(Word and element location listing)

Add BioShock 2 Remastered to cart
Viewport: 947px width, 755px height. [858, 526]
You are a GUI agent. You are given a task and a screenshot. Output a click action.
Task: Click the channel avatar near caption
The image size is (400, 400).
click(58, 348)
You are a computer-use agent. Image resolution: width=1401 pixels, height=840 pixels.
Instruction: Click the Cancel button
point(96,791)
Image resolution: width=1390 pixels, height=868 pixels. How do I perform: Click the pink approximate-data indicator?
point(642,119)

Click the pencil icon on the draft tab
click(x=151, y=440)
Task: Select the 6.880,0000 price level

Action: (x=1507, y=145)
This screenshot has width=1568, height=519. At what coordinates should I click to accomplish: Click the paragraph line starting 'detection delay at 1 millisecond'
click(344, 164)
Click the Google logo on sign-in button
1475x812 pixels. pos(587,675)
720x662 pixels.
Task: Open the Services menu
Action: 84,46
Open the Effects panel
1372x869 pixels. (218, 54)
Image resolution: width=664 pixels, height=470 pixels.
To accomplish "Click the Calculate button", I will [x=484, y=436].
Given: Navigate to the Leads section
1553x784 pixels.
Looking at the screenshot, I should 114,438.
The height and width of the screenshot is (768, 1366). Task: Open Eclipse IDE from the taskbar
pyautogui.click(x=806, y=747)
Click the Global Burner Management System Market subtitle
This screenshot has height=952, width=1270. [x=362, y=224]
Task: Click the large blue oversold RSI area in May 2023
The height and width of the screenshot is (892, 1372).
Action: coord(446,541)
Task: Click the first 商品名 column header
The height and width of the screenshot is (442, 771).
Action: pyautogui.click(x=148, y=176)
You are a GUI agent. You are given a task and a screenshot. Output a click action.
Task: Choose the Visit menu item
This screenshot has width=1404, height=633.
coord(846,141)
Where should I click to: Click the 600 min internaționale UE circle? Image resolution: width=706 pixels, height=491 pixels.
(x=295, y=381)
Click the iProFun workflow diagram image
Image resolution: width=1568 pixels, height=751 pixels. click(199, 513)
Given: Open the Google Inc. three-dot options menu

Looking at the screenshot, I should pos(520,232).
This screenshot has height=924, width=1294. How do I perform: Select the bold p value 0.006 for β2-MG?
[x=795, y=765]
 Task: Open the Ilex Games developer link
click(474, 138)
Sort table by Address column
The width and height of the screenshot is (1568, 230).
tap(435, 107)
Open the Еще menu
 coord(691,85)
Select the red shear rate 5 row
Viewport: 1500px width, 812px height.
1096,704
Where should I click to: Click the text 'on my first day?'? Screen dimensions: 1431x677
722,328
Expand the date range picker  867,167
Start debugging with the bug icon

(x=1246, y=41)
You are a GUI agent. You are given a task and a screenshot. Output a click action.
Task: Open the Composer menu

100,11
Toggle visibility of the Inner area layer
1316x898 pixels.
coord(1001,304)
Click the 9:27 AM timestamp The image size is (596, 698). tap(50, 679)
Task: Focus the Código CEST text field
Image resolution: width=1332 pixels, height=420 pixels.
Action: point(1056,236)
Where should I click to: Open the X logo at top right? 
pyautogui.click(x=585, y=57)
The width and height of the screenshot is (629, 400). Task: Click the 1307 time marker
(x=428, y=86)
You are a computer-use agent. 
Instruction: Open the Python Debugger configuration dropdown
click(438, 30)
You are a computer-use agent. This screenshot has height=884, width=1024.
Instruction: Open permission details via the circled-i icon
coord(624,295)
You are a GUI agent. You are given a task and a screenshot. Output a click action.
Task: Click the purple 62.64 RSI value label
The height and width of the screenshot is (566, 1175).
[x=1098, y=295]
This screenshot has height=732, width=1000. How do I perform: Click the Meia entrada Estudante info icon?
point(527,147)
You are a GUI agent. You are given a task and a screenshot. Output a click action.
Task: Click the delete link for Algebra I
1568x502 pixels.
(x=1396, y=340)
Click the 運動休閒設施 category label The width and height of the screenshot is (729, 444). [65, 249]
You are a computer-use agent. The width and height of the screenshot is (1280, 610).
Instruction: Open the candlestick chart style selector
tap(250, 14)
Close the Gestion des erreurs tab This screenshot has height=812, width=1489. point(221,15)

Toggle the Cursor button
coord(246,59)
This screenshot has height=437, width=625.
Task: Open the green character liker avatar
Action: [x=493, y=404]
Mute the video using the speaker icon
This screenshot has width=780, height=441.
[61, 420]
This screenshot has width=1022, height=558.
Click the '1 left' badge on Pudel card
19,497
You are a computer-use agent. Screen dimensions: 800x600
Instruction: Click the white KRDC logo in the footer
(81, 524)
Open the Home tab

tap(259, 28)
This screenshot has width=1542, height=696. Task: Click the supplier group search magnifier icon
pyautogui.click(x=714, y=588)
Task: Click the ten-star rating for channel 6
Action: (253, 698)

◆ **What you should do**: Could you reproduce the entire listing above, line for line and word for word, with nothing changed?

◆ **Output for this task**:
Add BioShock 2 Remastered to cart
Viewport: 947px width, 755px height. [858, 526]
You are a GUI agent. You are given a task and a screenshot. Output a click action.
Task: Click the channel avatar near caption
The image size is (400, 400).
click(58, 348)
You are a computer-use agent. Image resolution: width=1401 pixels, height=840 pixels.
Instruction: Click the Cancel button
point(96,791)
Image resolution: width=1390 pixels, height=868 pixels. How do I perform: Click the pink approximate-data indicator?
point(642,119)

Click the pencil icon on the draft tab
click(x=151, y=440)
Task: Select the 6.880,0000 price level

Action: (x=1507, y=145)
This screenshot has width=1568, height=519. At what coordinates should I click to accomplish: Click the paragraph line starting 'detection delay at 1 millisecond'
click(344, 164)
Click the Google logo on sign-in button
1475x812 pixels. pos(587,675)
720x662 pixels.
Task: Open the Services menu
Action: 84,46
Open the Effects panel
1372x869 pixels. (218, 54)
Image resolution: width=664 pixels, height=470 pixels.
To accomplish "Click the Calculate button", I will [x=484, y=436].
Given: Navigate to the Leads section
1553x784 pixels.
Looking at the screenshot, I should 114,438.
The height and width of the screenshot is (768, 1366). Task: Open Eclipse IDE from the taskbar
pyautogui.click(x=806, y=747)
Click the Global Burner Management System Market subtitle
This screenshot has height=952, width=1270. [x=362, y=224]
Task: Click the large blue oversold RSI area in May 2023
The height and width of the screenshot is (892, 1372).
Action: coord(446,541)
Task: Click the first 商品名 column header
The height and width of the screenshot is (442, 771).
Action: pyautogui.click(x=148, y=176)
You are a GUI agent. You are given a task and a screenshot. Output a click action.
Task: Choose the Visit menu item
This screenshot has width=1404, height=633.
coord(846,141)
Where should I click to: Click the 600 min internaționale UE circle? Image resolution: width=706 pixels, height=491 pixels.
(x=295, y=381)
Click the iProFun workflow diagram image
Image resolution: width=1568 pixels, height=751 pixels. click(199, 513)
Given: Open the Google Inc. three-dot options menu

Looking at the screenshot, I should pos(520,232).
This screenshot has height=924, width=1294. How do I perform: Select the bold p value 0.006 for β2-MG?
[x=795, y=765]
 Task: Open the Ilex Games developer link
click(474, 138)
Sort table by Address column
The width and height of the screenshot is (1568, 230).
tap(435, 107)
Open the Еще menu
 coord(691,85)
Select the red shear rate 5 row
Viewport: 1500px width, 812px height.
1096,704
Where should I click to: Click the text 'on my first day?'? Screen dimensions: 1431x677
722,328
Expand the date range picker  867,167
Start debugging with the bug icon

(x=1246, y=41)
You are a GUI agent. You are given a task and a screenshot. Output a click action.
Task: Open the Composer menu

100,11
Toggle visibility of the Inner area layer
1316x898 pixels.
coord(1001,304)
Click the 9:27 AM timestamp The image size is (596, 698). tap(50, 679)
Task: Focus the Código CEST text field
Image resolution: width=1332 pixels, height=420 pixels.
Action: point(1056,236)
Where should I click to: Open the X logo at top right? 
pyautogui.click(x=585, y=57)
The width and height of the screenshot is (629, 400). Task: Click the 1307 time marker
(x=428, y=86)
You are a computer-use agent. 
Instruction: Open the Python Debugger configuration dropdown
click(438, 30)
You are a computer-use agent. This screenshot has height=884, width=1024.
Instruction: Open permission details via the circled-i icon
coord(624,295)
You are a GUI agent. You are given a task and a screenshot. Output a click action.
Task: Click the purple 62.64 RSI value label
The height and width of the screenshot is (566, 1175).
[x=1098, y=295]
This screenshot has height=732, width=1000. How do I perform: Click the Meia entrada Estudante info icon?
point(527,147)
You are a GUI agent. You are given a task and a screenshot. Output a click action.
Task: Click the delete link for Algebra I
1568x502 pixels.
(x=1396, y=340)
Click the 運動休閒設施 category label The width and height of the screenshot is (729, 444). [65, 249]
You are a computer-use agent. The width and height of the screenshot is (1280, 610).
Instruction: Open the candlestick chart style selector
tap(250, 14)
Close the Gestion des erreurs tab This screenshot has height=812, width=1489. point(221,15)

Toggle the Cursor button
coord(246,59)
This screenshot has height=437, width=625.
Task: Open the green character liker avatar
Action: [x=493, y=404]
Mute the video using the speaker icon
This screenshot has width=780, height=441.
[61, 420]
This screenshot has width=1022, height=558.
Click the '1 left' badge on Pudel card
19,497
You are a computer-use agent. Screen dimensions: 800x600
Instruction: Click the white KRDC logo in the footer
(81, 524)
Open the Home tab

tap(259, 28)
This screenshot has width=1542, height=696. Task: Click the supplier group search magnifier icon
pyautogui.click(x=714, y=588)
Task: Click the ten-star rating for channel 6
Action: (253, 698)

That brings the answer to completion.